YOUR OBJECTIVE ::
Below is a block of records. Copy every line in it that contains the word "Conditions".

[[ DATA SHOWN, beginning ]]

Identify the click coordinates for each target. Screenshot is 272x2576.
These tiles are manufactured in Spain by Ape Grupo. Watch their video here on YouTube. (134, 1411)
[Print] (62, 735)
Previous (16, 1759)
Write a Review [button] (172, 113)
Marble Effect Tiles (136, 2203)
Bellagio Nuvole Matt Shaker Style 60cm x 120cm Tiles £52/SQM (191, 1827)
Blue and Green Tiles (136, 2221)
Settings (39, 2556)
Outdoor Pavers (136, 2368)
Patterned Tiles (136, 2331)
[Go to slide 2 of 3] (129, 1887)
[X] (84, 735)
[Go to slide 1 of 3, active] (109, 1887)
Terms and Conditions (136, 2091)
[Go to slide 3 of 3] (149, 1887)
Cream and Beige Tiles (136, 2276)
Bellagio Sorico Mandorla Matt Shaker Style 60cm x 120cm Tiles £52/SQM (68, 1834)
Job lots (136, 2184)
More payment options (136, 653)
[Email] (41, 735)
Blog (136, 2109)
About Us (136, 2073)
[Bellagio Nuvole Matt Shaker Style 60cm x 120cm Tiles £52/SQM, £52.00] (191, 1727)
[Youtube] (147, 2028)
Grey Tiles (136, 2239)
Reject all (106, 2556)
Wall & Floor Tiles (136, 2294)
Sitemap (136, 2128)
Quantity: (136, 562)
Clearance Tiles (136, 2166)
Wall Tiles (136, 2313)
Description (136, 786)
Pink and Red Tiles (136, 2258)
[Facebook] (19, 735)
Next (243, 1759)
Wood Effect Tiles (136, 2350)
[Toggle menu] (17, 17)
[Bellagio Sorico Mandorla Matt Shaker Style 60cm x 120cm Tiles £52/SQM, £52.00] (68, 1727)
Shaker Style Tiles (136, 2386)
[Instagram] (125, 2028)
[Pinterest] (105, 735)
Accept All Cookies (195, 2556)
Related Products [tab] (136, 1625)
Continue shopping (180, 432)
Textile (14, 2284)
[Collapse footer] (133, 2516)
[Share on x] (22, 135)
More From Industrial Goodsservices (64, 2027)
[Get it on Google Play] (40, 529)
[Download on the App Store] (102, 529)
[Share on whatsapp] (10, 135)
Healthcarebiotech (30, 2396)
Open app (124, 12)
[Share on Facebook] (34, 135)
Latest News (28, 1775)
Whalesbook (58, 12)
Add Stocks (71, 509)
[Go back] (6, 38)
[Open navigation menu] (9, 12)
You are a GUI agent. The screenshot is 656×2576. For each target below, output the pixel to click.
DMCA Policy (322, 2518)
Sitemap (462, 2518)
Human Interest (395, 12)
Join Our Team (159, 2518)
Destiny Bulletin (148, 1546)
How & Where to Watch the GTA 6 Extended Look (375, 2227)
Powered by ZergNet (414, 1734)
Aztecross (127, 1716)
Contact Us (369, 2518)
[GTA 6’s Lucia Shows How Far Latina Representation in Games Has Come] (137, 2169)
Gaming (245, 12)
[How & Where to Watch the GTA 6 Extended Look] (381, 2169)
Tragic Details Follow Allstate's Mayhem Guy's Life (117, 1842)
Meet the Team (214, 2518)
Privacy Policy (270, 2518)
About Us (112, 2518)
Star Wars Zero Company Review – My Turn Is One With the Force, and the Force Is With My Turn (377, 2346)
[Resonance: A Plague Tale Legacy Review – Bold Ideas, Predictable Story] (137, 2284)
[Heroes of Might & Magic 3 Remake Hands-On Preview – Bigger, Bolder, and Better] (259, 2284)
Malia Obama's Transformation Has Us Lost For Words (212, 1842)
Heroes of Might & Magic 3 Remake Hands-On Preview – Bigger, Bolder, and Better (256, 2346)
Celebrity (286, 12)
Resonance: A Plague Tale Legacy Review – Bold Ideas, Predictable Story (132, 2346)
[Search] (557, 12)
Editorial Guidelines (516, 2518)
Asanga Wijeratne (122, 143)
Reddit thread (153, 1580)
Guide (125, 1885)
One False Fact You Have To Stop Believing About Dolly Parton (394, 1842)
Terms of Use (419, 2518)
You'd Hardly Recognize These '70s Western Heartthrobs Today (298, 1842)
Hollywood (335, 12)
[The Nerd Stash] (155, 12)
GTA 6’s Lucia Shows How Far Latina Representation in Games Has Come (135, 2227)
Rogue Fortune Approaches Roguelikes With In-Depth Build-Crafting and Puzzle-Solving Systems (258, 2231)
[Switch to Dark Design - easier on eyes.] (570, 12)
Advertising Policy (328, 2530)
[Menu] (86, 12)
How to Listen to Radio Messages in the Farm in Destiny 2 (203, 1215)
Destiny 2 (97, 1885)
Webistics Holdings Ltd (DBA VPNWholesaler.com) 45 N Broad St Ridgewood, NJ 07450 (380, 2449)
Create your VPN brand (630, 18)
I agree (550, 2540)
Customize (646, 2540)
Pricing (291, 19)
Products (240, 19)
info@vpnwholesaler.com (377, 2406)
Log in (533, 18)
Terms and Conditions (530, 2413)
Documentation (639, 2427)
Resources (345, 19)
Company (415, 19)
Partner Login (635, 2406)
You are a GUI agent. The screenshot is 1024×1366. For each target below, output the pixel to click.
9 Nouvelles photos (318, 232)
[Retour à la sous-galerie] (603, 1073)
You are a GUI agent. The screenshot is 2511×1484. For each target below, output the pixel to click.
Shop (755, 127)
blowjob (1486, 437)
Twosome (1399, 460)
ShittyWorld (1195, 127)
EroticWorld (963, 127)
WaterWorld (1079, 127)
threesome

[[ DATA SHOWN, end ]]

ANSWER BOX ::
Terms and Conditions (136, 2091)
Terms and Conditions (530, 2413)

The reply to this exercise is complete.